Supplied passage start

If there is one overriding theme coursing through reviews of Smokey and the Bandit, it is superficiality. Read through the mountain of pieces out there, and you’ll continually be assaulted with adjectives like “silly,” “mindless,” “breezy,” “fun,” and “stupid.” Taken together, they blend into a gargantuan wall of polite derision. Even those who genuinely adore the movie scoff at efforts to peek under the film’s thematic hood. Burt Reynolds himself has stated that “Anybody who would take that picture seriously needs a psychiatrist.”
Well, I disagree. A movie’s effect on the culture is often independent of intellectual considerations. The passage of years highlights a film’s vintage regardless of pedigree or awards. Father Time has a sneaky way of giving even erstwhile pop-culture artifacts a rich patina of nostalgia and meaning. And so it happens that light-footed entertainments like Smokey sometimes have lessons to teach, if only we can muster the wisdom to listen.
Let’s return for a moment to the film critic Gary Arnold, who in the summer of 1977 penned a lengthy appreciation of Smokey for The Washington Post. Along with Star Wars, Hal Needham’s film was dominating the domestic box office, especially at the drive-in theaters that were still fairly common in rural America. Given the movie’s success and the CB phenomenon, an article about the picture was a no-brainer. But what’s interesting about Arnold’s essay is how he goes beyond mere cinematic merit and expands his analysis into the realms of culture and politics:
Although it opened to indifferent reviews and business in New York two months ago, Smokey and the Bandit has already grossed close to $25 million in the South and Southwest. It will probably turn out to be one of the year’s most popular and profitable films, and the potential appeal should have been obvious, even from New York.

Supplied passage end
Recorded information start

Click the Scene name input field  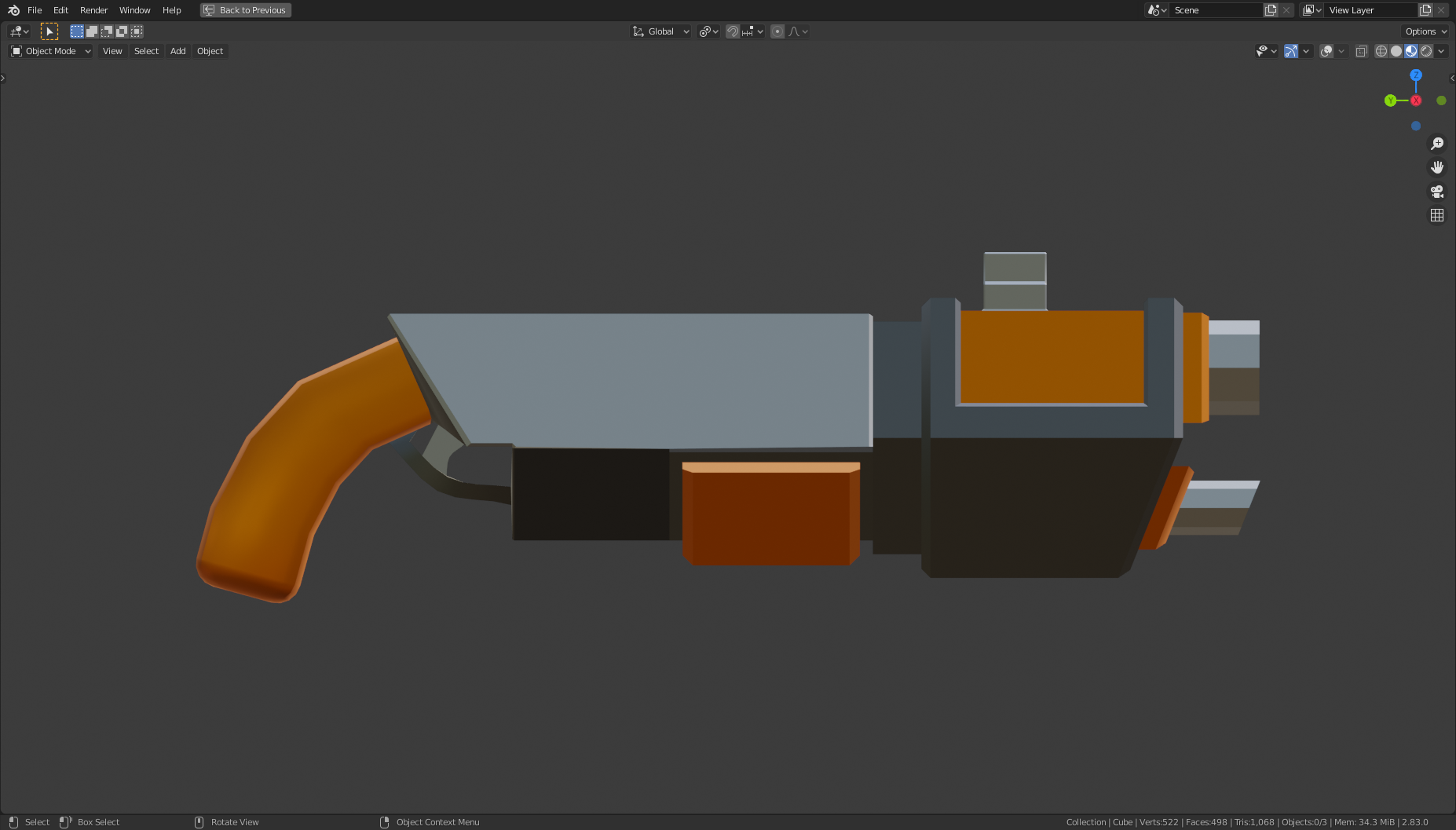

Recorded information end

## Exercise task 1
According to the essay on Smokey and the Bandit, how much had the film grossed in the South and Southwest?
## Exercise task 2
Extend the Smokey and the Bandit essay, picking up after its final sentence.
The data come from a source separate from the essay on Smokey and the Bandit.

## Final answer 1
Close to $25 million.

## Final answer 2
It might not be a bad idea if the Carter administration also took a look, because the film is in touch with certain deep-felt national preferences. Smokey and the Bandit seems both an authentic and exuberant expression of how much taking the wheel means to Americans.
“Taking the wheel” can be interpreted in both a literal and figurative sense. It is perhaps worth noting that by the time Reagan rescued the country from Jimmy Carter’s economic death spiral, the screenwriters of 1980’s Smokey and the Bandit II had taken Carter’s massive inflation into account by raising the Bandit’s prize money from $80,000 to $400,000. Even many partisan Democrats realized by then that things had veered dangerously out of control.
For all of their comedic, stunt-happy antics, Hal Needham and the makers of Smokey were all-too-aware of the growing fear and outrage gripping middle America. But unlike so many other 1970s films, their message to audiences was not morose acceptance and surrender. Smokey and the Bandit‘s script didn’t resort to suicide by cop, or to Russian Roulette, or to wallowing in cynicism over our society’s failure to right every wrong.
Instead, Smokey breathed optimism.
Pay attention while watching the movie. In dozens of little ways, Smokey delineates a vast social network within rural Southern society based on charity to neighbors and longstanding notions of tradition and culture. “Screw the guys taxing and regulating and mismanaging us to death,” the film seems to say. “To hell with their speed limits and bootlegging laws and bottomless hunger for interfering in our life, liberty, and pursuit of happiness. We can take care of ourselves, using the unspoken laws of the open road. Independence. Common sense. Christian fellowship. All the stuff that came down from our forefathers.”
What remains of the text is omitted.